2023 was a historic year for the average worker as it seemed that every month workers for an essential service were on strike or threatening to strike. Some of these industries include but are not limited to shipping, healthcare, automobile manufacturing, writing, railroads, airlines, and gambling.
Each of these strikes has either ended with unions reaching a tentative agreement for workers or has a very positive outlook as they rage on with the writers’ strike, for example, continuing to meet with studio executives.
In 2023 alone, there were roughly 312 worker strikes nationwide as opposed to the two years before, which had only 180 worker strikes combined. Altogether there have been over 450,000 workers who have gone on strike this year, over double the number who did so in 2022.
Many strikes have spanned entire national industries causing an unprecedented halt in corporate earnings.
But why the sudden rise? A rise in union strikes would have been expected during 2020 or 2021 after the effects of COVID-19 on many industries but 2023 seems like a very arbitrary year.

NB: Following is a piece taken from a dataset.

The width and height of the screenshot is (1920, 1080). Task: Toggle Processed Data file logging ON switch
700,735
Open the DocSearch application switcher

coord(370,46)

The basic overarching theme of most of these strikes has been a demand for an increase in wages. America is fresh off the heels of the 2020 recession, one of the greatest we’ve ever seen, and as inflation continues to rise, wages have not gone up accordingly to combat that.
The average worker is still on the same salary that they were three years ago except now they have much less purchasing power due to the effects of inflation.
The average cost of living has also gone up greatly, with a 5.9% increase from the beginning of 2020 to 2023. As a result, more and more people are turning to unions to make sure they are receiving fair wages as the cost of living in America becomes ever more expensive.
Pay is the largest issue facing workers but, of course, it is not the only issue. Problems with healthcare, retirement benefits, and shortened staffing are also very apparent difficulties, especially with the rise of AI and machine work. With the lack of these benefits, workers are faced with no better option than to look to unions.
If this past year has been evident of anything, it’s the continued efficacy of unions. During the first half of 2023, eighteen out of nineteen major national strikes ended with the union forcing corporations to meet their workers’ demands.
The Biden Administration has also made a great impact on the power of unions, with the White House releasing the “US Department of the Treasury’s Labor Unions and the Middle-Class Report” stating that they were in favor of labor unions. In the report, they said that unions help grow the economy by raising income, increasing savings, and reducing overall inequality.
On top of that, the Department of Labor created the Worker Organization Resource and Knowledge Center, an online resource center providing information on unions and how to form one in your place of work.
America has always been a nation built on workers and it is time that we start considering them more. If this trend of unionization and striking continues, America may become a haven for the average working-class person.